Task brief>
Word for word, retype the entire listing.

Record excerpts>
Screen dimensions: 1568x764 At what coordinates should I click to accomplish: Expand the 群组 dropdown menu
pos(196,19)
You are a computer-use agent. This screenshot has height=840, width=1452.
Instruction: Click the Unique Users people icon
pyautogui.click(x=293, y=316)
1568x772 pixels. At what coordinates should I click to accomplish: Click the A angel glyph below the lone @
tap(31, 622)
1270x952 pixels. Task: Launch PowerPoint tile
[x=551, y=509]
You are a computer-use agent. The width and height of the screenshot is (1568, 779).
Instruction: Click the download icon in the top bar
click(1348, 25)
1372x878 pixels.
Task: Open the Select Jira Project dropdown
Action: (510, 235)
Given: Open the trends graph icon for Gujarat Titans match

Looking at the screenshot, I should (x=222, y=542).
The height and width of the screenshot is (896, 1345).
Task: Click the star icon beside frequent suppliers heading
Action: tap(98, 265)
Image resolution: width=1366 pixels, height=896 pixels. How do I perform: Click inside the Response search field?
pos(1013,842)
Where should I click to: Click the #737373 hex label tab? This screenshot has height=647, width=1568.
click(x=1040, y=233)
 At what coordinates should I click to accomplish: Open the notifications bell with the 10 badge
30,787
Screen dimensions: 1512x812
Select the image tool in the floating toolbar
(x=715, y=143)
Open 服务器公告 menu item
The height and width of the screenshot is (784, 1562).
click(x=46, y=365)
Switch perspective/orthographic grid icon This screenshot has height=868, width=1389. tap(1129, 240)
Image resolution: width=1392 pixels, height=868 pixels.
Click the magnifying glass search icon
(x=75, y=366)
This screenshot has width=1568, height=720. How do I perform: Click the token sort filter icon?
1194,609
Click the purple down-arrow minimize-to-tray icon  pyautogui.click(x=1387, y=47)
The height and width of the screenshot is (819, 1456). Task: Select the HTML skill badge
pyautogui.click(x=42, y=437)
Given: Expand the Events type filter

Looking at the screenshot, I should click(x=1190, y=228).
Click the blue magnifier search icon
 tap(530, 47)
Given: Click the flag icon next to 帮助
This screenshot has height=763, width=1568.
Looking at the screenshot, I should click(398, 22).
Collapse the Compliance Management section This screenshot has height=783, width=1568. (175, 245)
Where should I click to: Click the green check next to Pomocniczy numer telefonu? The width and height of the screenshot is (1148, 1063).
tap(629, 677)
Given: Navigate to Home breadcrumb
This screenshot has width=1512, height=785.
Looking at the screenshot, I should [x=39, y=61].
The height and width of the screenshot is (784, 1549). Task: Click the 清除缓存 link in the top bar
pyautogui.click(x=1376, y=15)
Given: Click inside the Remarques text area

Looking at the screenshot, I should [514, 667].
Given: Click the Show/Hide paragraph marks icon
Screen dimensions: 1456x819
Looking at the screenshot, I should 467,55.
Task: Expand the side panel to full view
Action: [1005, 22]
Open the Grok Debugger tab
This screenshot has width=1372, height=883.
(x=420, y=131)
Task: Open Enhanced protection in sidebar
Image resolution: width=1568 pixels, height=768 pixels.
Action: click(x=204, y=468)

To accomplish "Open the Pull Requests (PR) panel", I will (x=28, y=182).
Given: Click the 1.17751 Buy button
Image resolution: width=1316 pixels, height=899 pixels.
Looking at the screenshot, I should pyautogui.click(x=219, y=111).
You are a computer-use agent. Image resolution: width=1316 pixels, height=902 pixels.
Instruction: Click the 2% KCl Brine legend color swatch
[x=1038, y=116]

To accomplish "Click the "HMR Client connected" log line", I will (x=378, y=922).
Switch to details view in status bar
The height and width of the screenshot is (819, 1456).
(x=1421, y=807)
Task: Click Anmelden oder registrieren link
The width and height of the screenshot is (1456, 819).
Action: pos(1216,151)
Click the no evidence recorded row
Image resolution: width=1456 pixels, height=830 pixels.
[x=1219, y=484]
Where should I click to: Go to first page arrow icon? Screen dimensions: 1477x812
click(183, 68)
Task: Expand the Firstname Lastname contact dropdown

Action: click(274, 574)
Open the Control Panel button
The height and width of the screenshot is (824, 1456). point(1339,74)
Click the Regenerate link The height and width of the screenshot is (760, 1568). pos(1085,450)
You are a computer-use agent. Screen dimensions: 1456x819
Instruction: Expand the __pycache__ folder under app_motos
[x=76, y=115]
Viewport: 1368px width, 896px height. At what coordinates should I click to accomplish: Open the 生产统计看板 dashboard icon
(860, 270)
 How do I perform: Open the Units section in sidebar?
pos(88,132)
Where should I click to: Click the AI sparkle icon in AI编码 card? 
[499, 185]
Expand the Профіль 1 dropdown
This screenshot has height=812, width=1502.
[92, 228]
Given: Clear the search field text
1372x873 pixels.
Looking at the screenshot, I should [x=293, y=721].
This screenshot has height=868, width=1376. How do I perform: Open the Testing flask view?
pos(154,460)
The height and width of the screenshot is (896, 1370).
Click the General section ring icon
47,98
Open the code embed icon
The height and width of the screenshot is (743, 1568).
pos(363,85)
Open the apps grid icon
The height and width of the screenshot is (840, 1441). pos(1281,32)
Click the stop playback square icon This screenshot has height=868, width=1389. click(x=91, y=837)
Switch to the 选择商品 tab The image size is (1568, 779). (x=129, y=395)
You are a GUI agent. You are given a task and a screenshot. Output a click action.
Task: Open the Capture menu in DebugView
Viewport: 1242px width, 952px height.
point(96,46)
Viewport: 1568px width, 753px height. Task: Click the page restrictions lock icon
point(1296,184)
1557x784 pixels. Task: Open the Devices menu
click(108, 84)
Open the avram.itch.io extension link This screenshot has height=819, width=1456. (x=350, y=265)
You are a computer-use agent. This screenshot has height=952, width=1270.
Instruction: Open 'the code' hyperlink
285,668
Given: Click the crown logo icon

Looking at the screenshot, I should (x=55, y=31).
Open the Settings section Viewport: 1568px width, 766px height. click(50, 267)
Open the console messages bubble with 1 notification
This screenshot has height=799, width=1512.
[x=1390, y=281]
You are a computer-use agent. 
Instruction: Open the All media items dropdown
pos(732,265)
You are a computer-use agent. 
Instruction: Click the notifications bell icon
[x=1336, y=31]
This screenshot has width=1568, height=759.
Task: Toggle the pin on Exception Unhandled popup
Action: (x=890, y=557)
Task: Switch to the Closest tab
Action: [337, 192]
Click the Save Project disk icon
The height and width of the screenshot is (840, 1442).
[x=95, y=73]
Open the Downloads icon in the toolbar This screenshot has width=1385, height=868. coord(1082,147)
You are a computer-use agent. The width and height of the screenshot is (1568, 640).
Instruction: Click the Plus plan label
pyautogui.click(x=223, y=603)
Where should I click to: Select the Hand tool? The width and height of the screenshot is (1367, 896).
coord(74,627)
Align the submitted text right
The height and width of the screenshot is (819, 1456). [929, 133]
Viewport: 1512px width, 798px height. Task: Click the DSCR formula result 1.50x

Reply>
Screen dimensions: 1568x764 At what coordinates should I click to accomplish: Expand the 群组 dropdown menu
pos(196,19)
You are a computer-use agent. This screenshot has height=840, width=1452.
Instruction: Click the Unique Users people icon
pyautogui.click(x=293, y=316)
1568x772 pixels. At what coordinates should I click to accomplish: Click the A angel glyph below the lone @
tap(31, 622)
1270x952 pixels. Task: Launch PowerPoint tile
[x=551, y=509]
You are a computer-use agent. The width and height of the screenshot is (1568, 779).
Instruction: Click the download icon in the top bar
click(1348, 25)
1372x878 pixels.
Task: Open the Select Jira Project dropdown
Action: (510, 235)
Given: Open the trends graph icon for Gujarat Titans match

Looking at the screenshot, I should (x=222, y=542).
The height and width of the screenshot is (896, 1345).
Task: Click the star icon beside frequent suppliers heading
Action: tap(98, 265)
Image resolution: width=1366 pixels, height=896 pixels. How do I perform: Click inside the Response search field?
pos(1013,842)
Where should I click to: Click the #737373 hex label tab? This screenshot has height=647, width=1568.
click(x=1040, y=233)
 At what coordinates should I click to accomplish: Open the notifications bell with the 10 badge
30,787
Screen dimensions: 1512x812
Select the image tool in the floating toolbar
(x=715, y=143)
Open 服务器公告 menu item
The height and width of the screenshot is (784, 1562).
click(x=46, y=365)
Switch perspective/orthographic grid icon This screenshot has height=868, width=1389. tap(1129, 240)
Image resolution: width=1392 pixels, height=868 pixels.
Click the magnifying glass search icon
(x=75, y=366)
This screenshot has width=1568, height=720. How do I perform: Click the token sort filter icon?
1194,609
Click the purple down-arrow minimize-to-tray icon  pyautogui.click(x=1387, y=47)
The height and width of the screenshot is (819, 1456). Task: Select the HTML skill badge
pyautogui.click(x=42, y=437)
Given: Expand the Events type filter

Looking at the screenshot, I should click(x=1190, y=228).
Click the blue magnifier search icon
 tap(530, 47)
Given: Click the flag icon next to 帮助
This screenshot has height=763, width=1568.
Looking at the screenshot, I should click(398, 22).
Collapse the Compliance Management section This screenshot has height=783, width=1568. (175, 245)
Where should I click to: Click the green check next to Pomocniczy numer telefonu? The width and height of the screenshot is (1148, 1063).
tap(629, 677)
Given: Navigate to Home breadcrumb
This screenshot has width=1512, height=785.
Looking at the screenshot, I should [x=39, y=61].
The height and width of the screenshot is (784, 1549). Task: Click the 清除缓存 link in the top bar
pyautogui.click(x=1376, y=15)
Given: Click inside the Remarques text area

Looking at the screenshot, I should [514, 667].
Given: Click the Show/Hide paragraph marks icon
Screen dimensions: 1456x819
Looking at the screenshot, I should 467,55.
Task: Expand the side panel to full view
Action: [1005, 22]
Open the Grok Debugger tab
This screenshot has width=1372, height=883.
(x=420, y=131)
Task: Open Enhanced protection in sidebar
Image resolution: width=1568 pixels, height=768 pixels.
Action: click(x=204, y=468)

To accomplish "Open the Pull Requests (PR) panel", I will (x=28, y=182).
Given: Click the 1.17751 Buy button
Image resolution: width=1316 pixels, height=899 pixels.
Looking at the screenshot, I should pyautogui.click(x=219, y=111).
You are a computer-use agent. Image resolution: width=1316 pixels, height=902 pixels.
Instruction: Click the 2% KCl Brine legend color swatch
[x=1038, y=116]

To accomplish "Click the "HMR Client connected" log line", I will (x=378, y=922).
Switch to details view in status bar
The height and width of the screenshot is (819, 1456).
(x=1421, y=807)
Task: Click Anmelden oder registrieren link
The width and height of the screenshot is (1456, 819).
Action: pos(1216,151)
Click the no evidence recorded row
Image resolution: width=1456 pixels, height=830 pixels.
[x=1219, y=484]
Where should I click to: Go to first page arrow icon? Screen dimensions: 1477x812
click(183, 68)
Task: Expand the Firstname Lastname contact dropdown

Action: click(274, 574)
Open the Control Panel button
The height and width of the screenshot is (824, 1456). point(1339,74)
Click the Regenerate link The height and width of the screenshot is (760, 1568). pos(1085,450)
You are a computer-use agent. Screen dimensions: 1456x819
Instruction: Expand the __pycache__ folder under app_motos
[x=76, y=115]
Viewport: 1368px width, 896px height. At what coordinates should I click to accomplish: Open the 生产统计看板 dashboard icon
(860, 270)
 How do I perform: Open the Units section in sidebar?
pos(88,132)
Where should I click to: Click the AI sparkle icon in AI编码 card? 
[499, 185]
Expand the Профіль 1 dropdown
This screenshot has height=812, width=1502.
[92, 228]
Given: Clear the search field text
1372x873 pixels.
Looking at the screenshot, I should [x=293, y=721].
This screenshot has height=868, width=1376. How do I perform: Open the Testing flask view?
pos(154,460)
The height and width of the screenshot is (896, 1370).
Click the General section ring icon
47,98
Open the code embed icon
The height and width of the screenshot is (743, 1568).
pos(363,85)
Open the apps grid icon
The height and width of the screenshot is (840, 1441). pos(1281,32)
Click the stop playback square icon This screenshot has height=868, width=1389. click(x=91, y=837)
Switch to the 选择商品 tab The image size is (1568, 779). (x=129, y=395)
You are a GUI agent. You are given a task and a screenshot. Output a click action.
Task: Open the Capture menu in DebugView
Viewport: 1242px width, 952px height.
point(96,46)
Viewport: 1568px width, 753px height. Task: Click the page restrictions lock icon
point(1296,184)
1557x784 pixels. Task: Open the Devices menu
click(108, 84)
Open the avram.itch.io extension link This screenshot has height=819, width=1456. (x=350, y=265)
You are a computer-use agent. This screenshot has height=952, width=1270.
Instruction: Open 'the code' hyperlink
285,668
Given: Click the crown logo icon

Looking at the screenshot, I should (x=55, y=31).
Open the Settings section Viewport: 1568px width, 766px height. click(50, 267)
Open the console messages bubble with 1 notification
This screenshot has height=799, width=1512.
[x=1390, y=281]
You are a computer-use agent. 
Instruction: Open the All media items dropdown
pos(732,265)
You are a computer-use agent. 
Instruction: Click the notifications bell icon
[x=1336, y=31]
This screenshot has width=1568, height=759.
Task: Toggle the pin on Exception Unhandled popup
Action: (x=890, y=557)
Task: Switch to the Closest tab
Action: [337, 192]
Click the Save Project disk icon
The height and width of the screenshot is (840, 1442).
[x=95, y=73]
Open the Downloads icon in the toolbar This screenshot has width=1385, height=868. coord(1082,147)
You are a computer-use agent. The width and height of the screenshot is (1568, 640).
Instruction: Click the Plus plan label
pyautogui.click(x=223, y=603)
Where should I click to: Select the Hand tool? The width and height of the screenshot is (1367, 896).
coord(74,627)
Align the submitted text right
The height and width of the screenshot is (819, 1456). [929, 133]
Viewport: 1512px width, 798px height. Task: Click the DSCR formula result 1.50x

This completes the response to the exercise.